Monday, June 20, 2011

Importance of Low-Impact Workouts

Many people with medical conditions such as joint pain, muscle injury, or chronic diseases find exercising very straining and uncomfortable. It’s important to remember that proper exercise can alleviate many of the problems and pains that come with these medical conditions. While high-impact exercises like running, jumping, or jogging may not be an option, low-impact exercises are a great way to get in shape and stay healthy for people of all ages and medical conditions.

What are Low-Impact Exercises?

Low impact exercises are those exercises that don’t significantly strain the legs, knees, or feet. At least one foot being on the ground at any time is implied with low-impact exercises. While high-Impact exercises increase the heart rate, build endurance, and get blood flowing, it also puts a lot of pressure and stress on the body.

Low-impact exercises are particularly helpful for those that are recovering from an injury, just beginning to workout, suffering from joint pains or chronic diseases, women that are pregnant, or overweight individuals.
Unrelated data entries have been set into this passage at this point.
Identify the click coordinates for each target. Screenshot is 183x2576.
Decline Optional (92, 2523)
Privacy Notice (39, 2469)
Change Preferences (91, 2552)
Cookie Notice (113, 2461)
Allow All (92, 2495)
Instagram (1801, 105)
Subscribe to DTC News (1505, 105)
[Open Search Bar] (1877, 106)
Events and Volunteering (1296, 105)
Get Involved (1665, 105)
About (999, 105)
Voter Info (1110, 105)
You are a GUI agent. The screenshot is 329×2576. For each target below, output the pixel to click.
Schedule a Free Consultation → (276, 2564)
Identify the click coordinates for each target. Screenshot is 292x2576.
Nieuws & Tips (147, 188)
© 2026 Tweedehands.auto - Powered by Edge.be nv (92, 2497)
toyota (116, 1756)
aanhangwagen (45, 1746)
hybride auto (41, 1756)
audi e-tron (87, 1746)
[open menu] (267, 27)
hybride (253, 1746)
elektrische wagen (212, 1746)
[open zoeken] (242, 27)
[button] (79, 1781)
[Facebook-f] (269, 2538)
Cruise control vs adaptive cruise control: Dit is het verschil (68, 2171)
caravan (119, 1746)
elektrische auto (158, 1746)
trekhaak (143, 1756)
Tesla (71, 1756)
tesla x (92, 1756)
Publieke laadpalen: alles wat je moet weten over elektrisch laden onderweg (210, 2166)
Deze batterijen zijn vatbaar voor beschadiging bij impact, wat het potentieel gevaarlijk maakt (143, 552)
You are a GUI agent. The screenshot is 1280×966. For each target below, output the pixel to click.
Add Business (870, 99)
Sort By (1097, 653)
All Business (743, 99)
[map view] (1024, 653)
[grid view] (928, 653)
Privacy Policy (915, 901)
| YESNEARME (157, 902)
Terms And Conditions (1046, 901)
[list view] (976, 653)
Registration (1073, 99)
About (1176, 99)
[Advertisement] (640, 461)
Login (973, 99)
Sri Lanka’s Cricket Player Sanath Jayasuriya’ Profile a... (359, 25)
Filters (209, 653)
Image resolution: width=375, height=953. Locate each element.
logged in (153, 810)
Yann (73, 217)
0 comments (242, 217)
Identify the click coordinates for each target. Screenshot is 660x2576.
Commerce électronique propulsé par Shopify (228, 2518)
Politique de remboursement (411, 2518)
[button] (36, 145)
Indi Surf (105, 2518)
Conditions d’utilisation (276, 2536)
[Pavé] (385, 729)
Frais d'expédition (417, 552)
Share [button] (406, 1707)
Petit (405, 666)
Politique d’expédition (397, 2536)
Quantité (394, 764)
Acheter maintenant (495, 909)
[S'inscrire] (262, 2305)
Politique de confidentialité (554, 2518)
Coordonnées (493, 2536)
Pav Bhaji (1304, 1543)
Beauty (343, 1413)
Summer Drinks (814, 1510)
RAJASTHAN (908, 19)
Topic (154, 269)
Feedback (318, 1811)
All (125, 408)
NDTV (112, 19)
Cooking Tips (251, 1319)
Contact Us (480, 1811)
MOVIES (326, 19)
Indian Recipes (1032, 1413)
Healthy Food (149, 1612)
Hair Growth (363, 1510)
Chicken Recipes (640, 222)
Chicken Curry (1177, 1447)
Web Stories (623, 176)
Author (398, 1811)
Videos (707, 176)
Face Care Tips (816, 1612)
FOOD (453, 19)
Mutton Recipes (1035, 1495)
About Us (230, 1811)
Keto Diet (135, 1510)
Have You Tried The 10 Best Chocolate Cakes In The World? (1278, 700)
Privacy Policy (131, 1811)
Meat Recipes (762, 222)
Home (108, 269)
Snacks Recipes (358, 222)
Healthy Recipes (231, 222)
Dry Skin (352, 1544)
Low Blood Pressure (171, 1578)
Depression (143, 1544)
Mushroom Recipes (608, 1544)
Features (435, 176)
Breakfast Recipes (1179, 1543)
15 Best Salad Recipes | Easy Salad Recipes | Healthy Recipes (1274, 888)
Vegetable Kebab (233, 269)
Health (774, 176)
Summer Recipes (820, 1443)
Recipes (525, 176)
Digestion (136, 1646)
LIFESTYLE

If you already have a medical issue as mentioned above, high impact exercises may cause injury or negative effects to your body.

Common Low-Impact Exercises

There are a number of low-impact exercises you may find helpful. Some of these workouts include walking, hiking, and step aerobics. Some exercises are no impact like biking, swimming, or rowing. You can do low-impact exercises at home, in the gym, or outdoors. Exercise machines like the elliptical, bike, or Stairmaster can give you a great, low-impact workout and track the work you’ve done as well as your heart rate. If you prefer a class, there are various group or individual classes you can sign up for like step aerobics, that will give you a good workout in an encouraging and instructional environment. Just because exercises are low or no-impact doesn’t mean they won’t get your heart racing and your muscles toned.

Maximizing Low-Impact Exercises

If you are accustomed to doing high-impact exercises, are becoming stronger, or just not getting the results you desire, there are a number of ways to intensify your low-impact workout.

You can always add ankle weights, wrist weights, or a backpack to increase your heart rate. For activities like hiking, biking, or walking, you can try going up-hill or going at a faster speed. You can also trying using parts of the body you are not already using. For example, when walking, swing your arms or hold them over your head.

Preparing for & Ending Your Exercise

It is crucial that you stretch and hydrate prior to low-impact exercising. Just like any other workout, low-impact exercises can result in injury. If you have a focalized medical issue, you should protect this part of your body. For example if you have knee problems, you should wear an orthopedic knee brace when exercising. Or if you are diabetic, it may be useful to get specialized diabetic athletic footwear. If you are not sure your body can handle the exercise, you should consult your doctor beforehand.

Once you complete your exercise, it’s important that you stretch properly again and note any unusual pain you have. It’s normal for your body to be sore the subsequent days of a challenging exercise. You can always use hot and cold therapy such as heating pads when recovering from workout.

Remember, no matter your age of physical condition, it is always important that you keep your body healthy through exercise.